[Entries on locating words and elements]
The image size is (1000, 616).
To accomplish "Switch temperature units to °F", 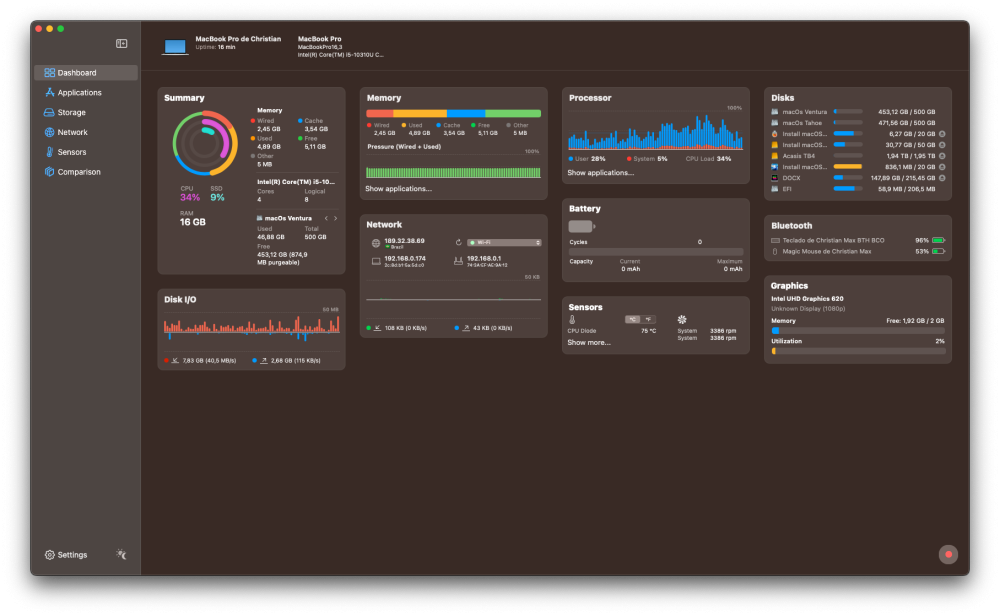I will [x=649, y=319].
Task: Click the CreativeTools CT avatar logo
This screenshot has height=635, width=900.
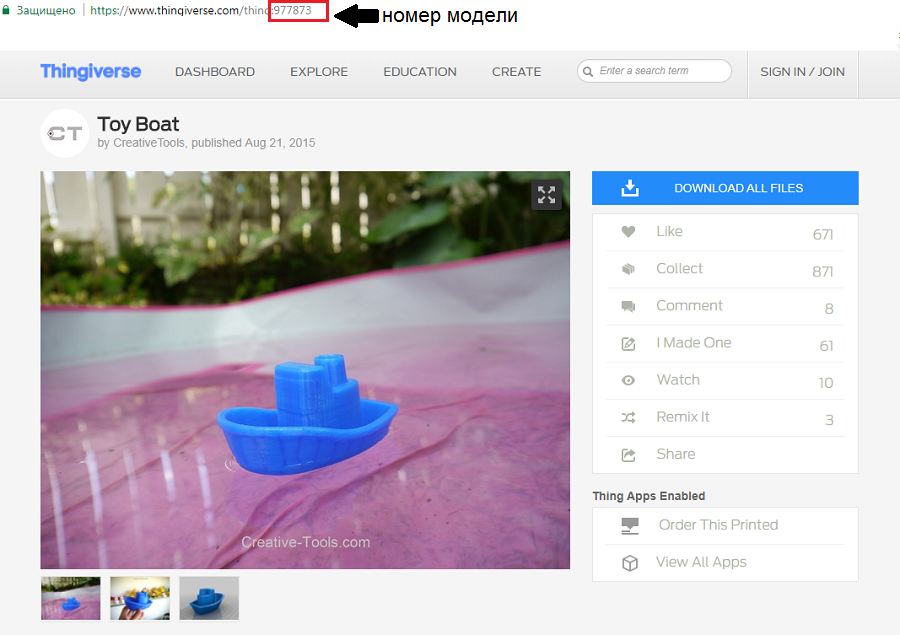Action: 65,133
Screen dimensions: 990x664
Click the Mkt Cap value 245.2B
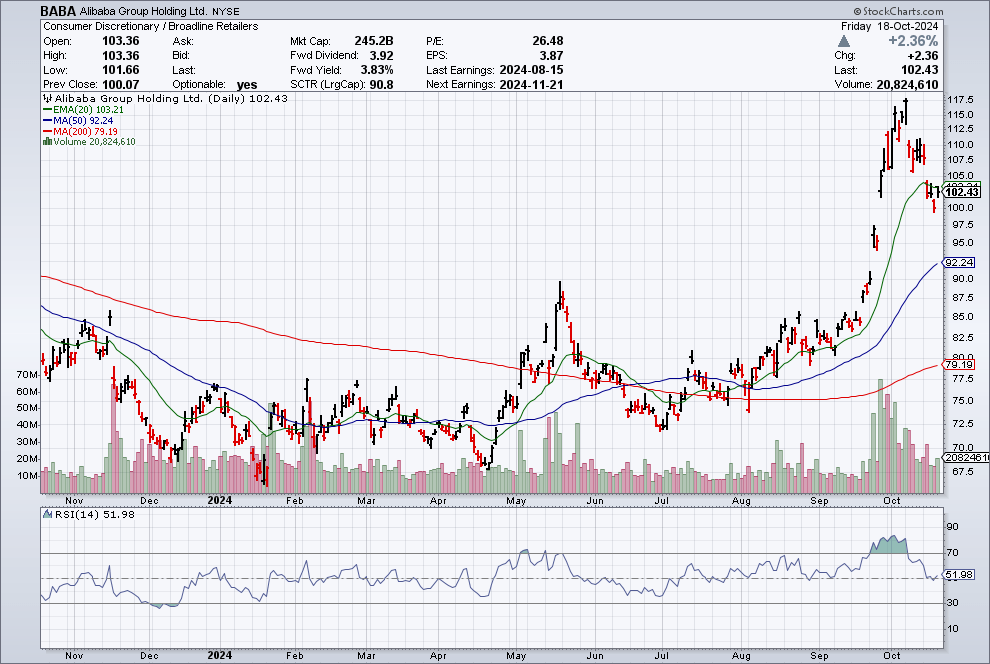[x=374, y=41]
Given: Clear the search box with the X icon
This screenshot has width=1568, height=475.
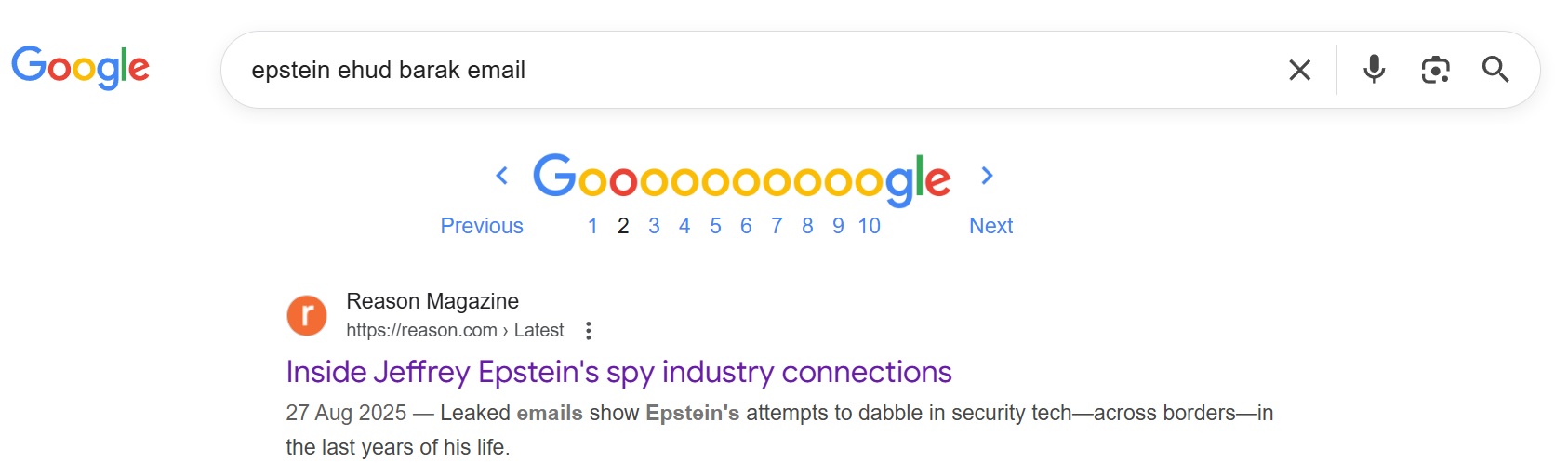Looking at the screenshot, I should coord(1299,70).

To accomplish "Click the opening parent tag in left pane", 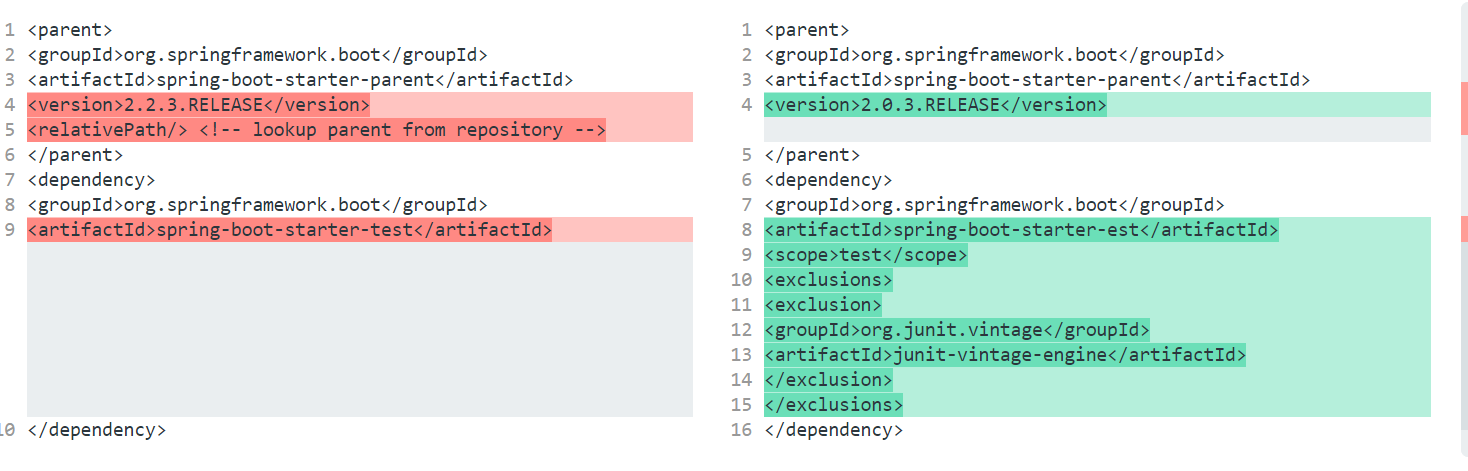I will coord(69,30).
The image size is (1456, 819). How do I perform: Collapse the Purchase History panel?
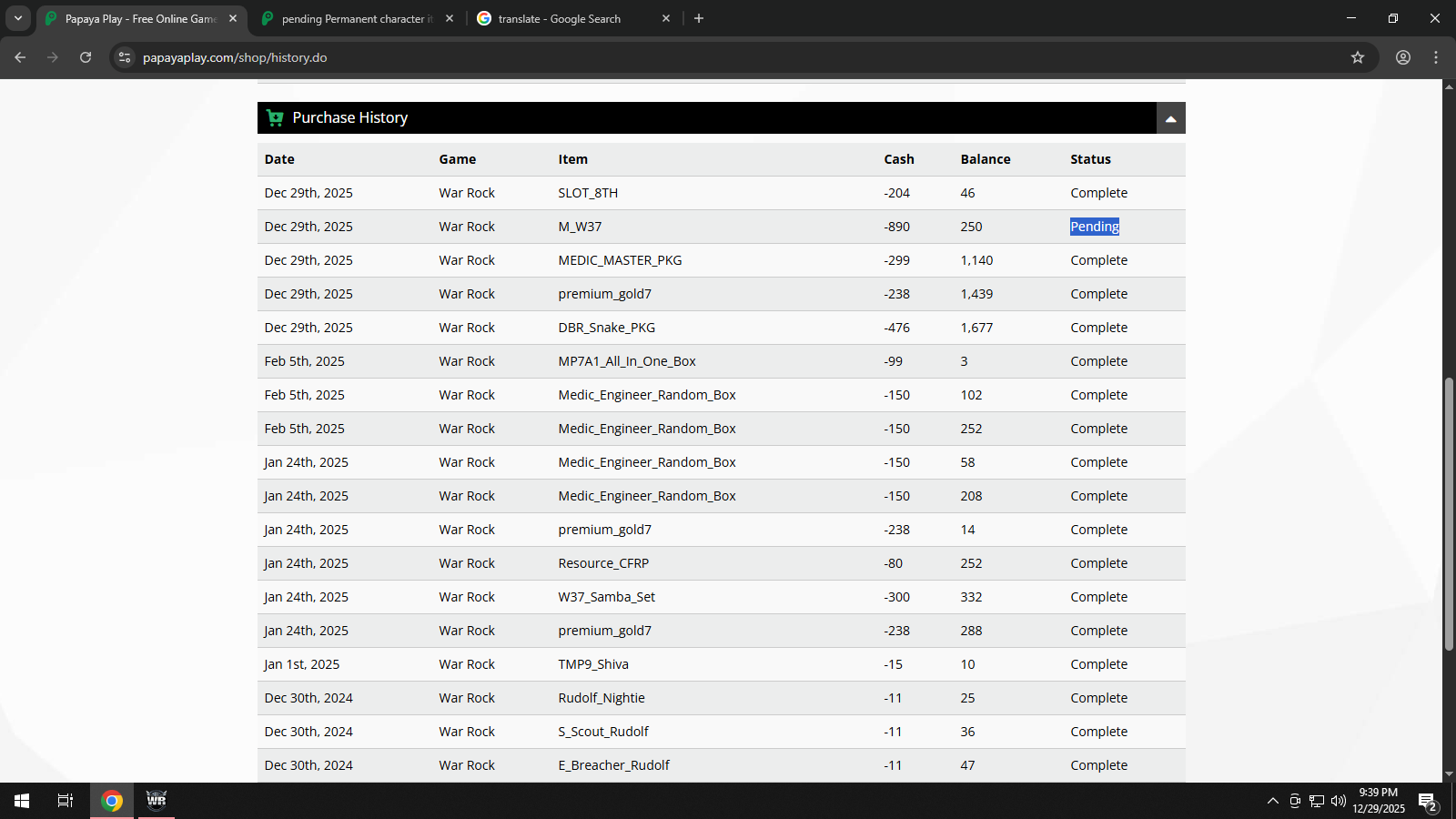click(1170, 118)
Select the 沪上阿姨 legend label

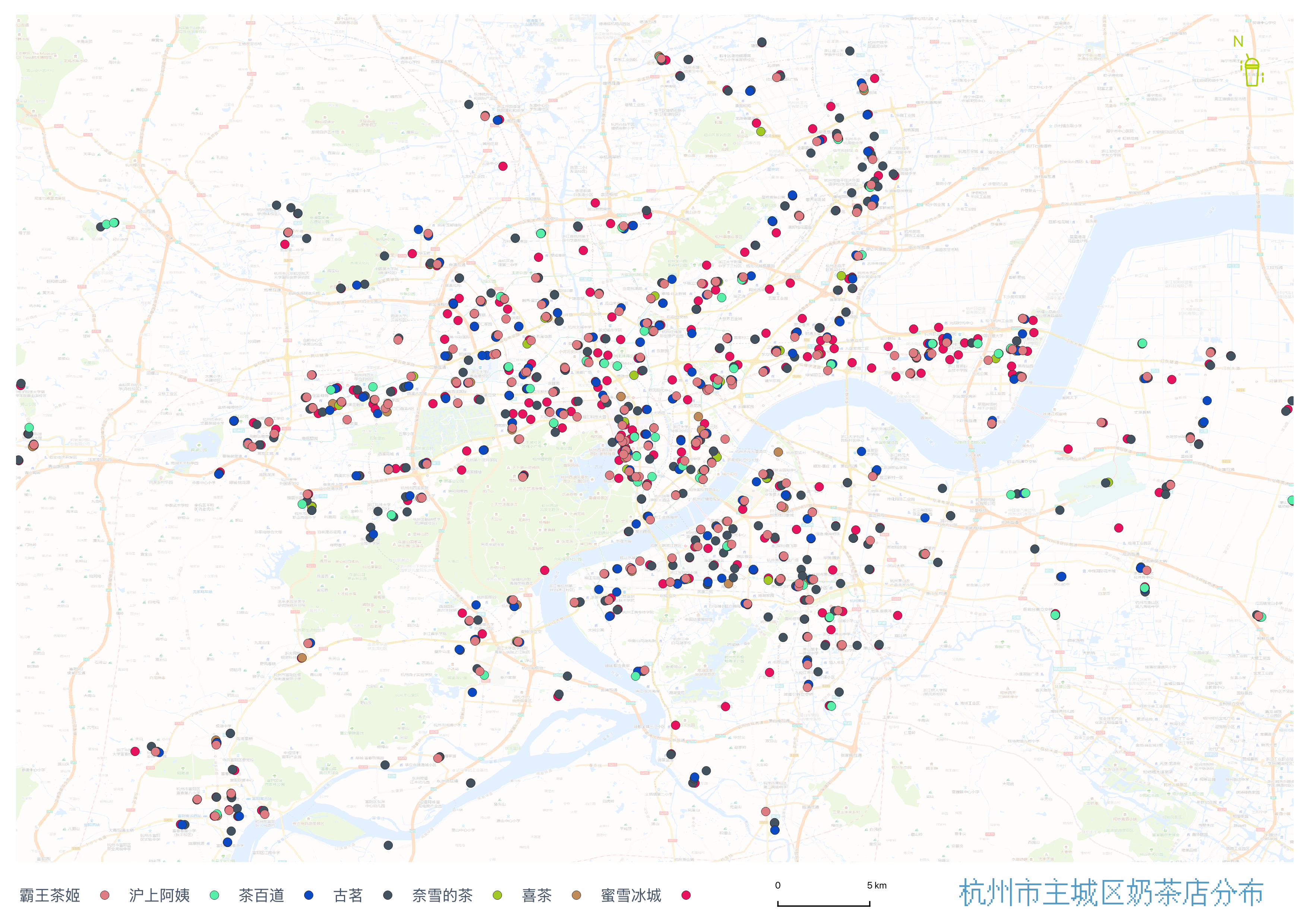coord(160,895)
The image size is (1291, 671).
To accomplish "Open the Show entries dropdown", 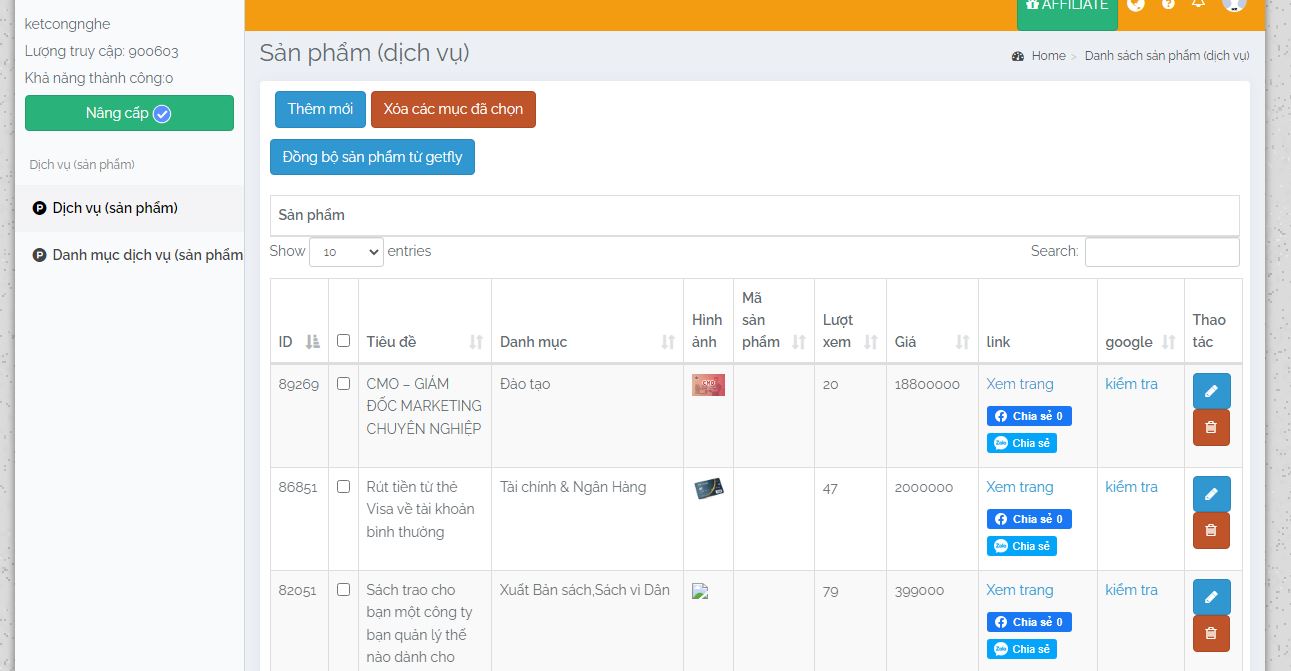I will click(346, 252).
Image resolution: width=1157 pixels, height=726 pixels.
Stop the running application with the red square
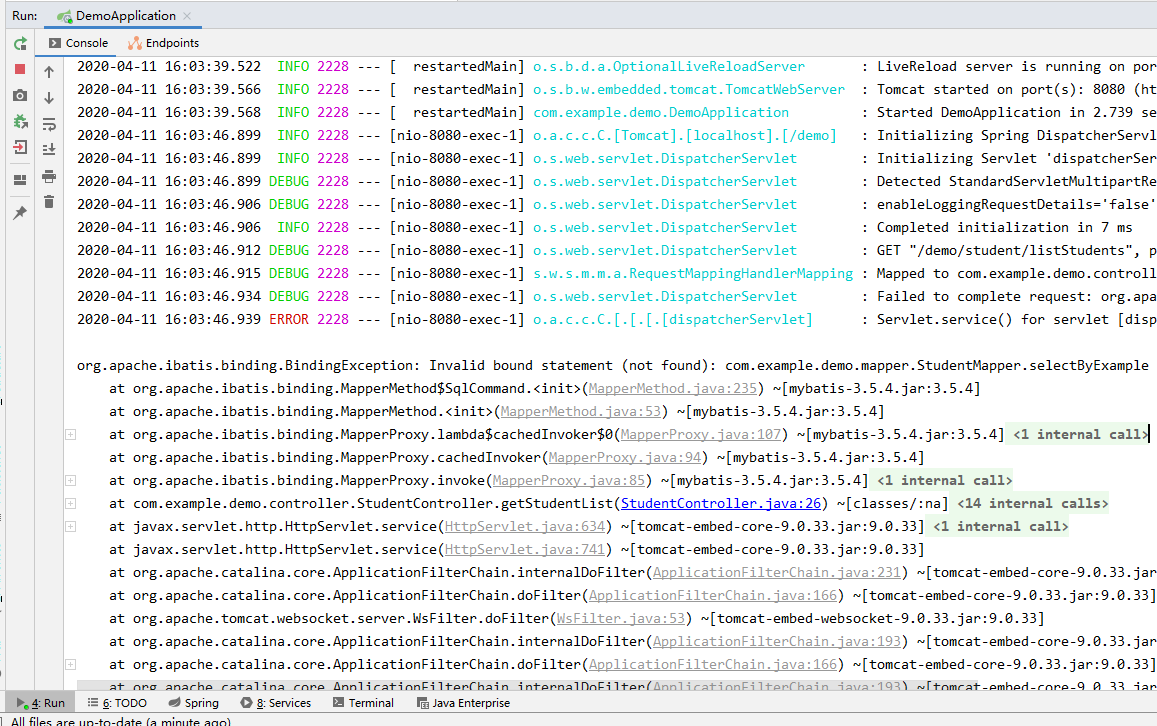click(20, 69)
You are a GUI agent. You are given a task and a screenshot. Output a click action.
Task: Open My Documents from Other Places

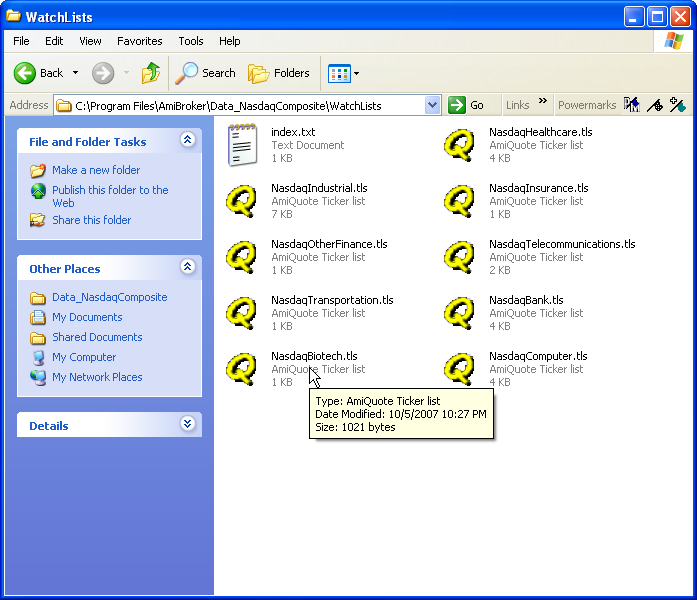tap(87, 317)
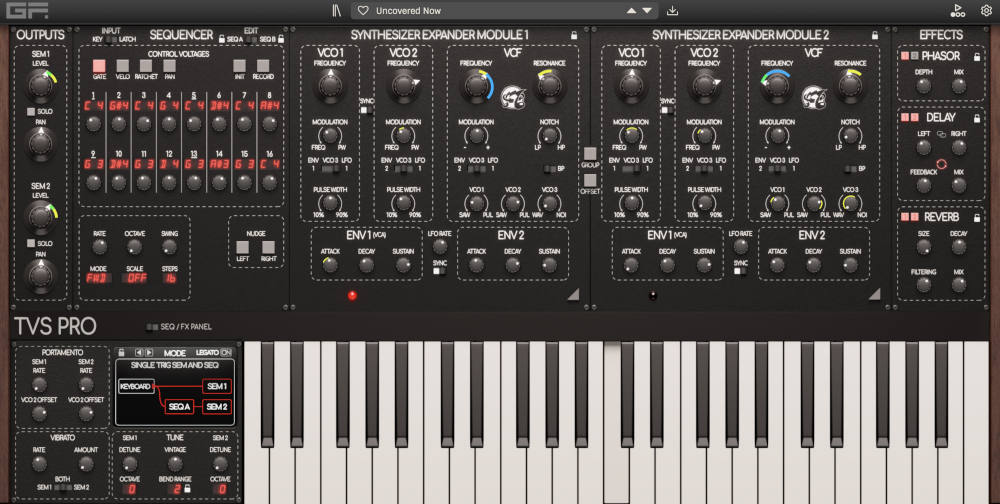This screenshot has height=504, width=1000.
Task: Enable the Gate control voltage button
Action: click(x=99, y=65)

- Stated problem
Arrange the lines of the listing from the line with "You are a GUI" through the end of the listing as a numbered list, including both ends and skipping blank lines. Leave the pictures out.

- Written response
1. You are a GUI agent. You are given a task and a screenshot. Output a click action.
2. Task: Open My Documents from Other Places
3. tap(87, 317)
4. This screenshot has height=504, width=1000.
5. Task: Enable the Gate control voltage button
6. Action: click(x=99, y=65)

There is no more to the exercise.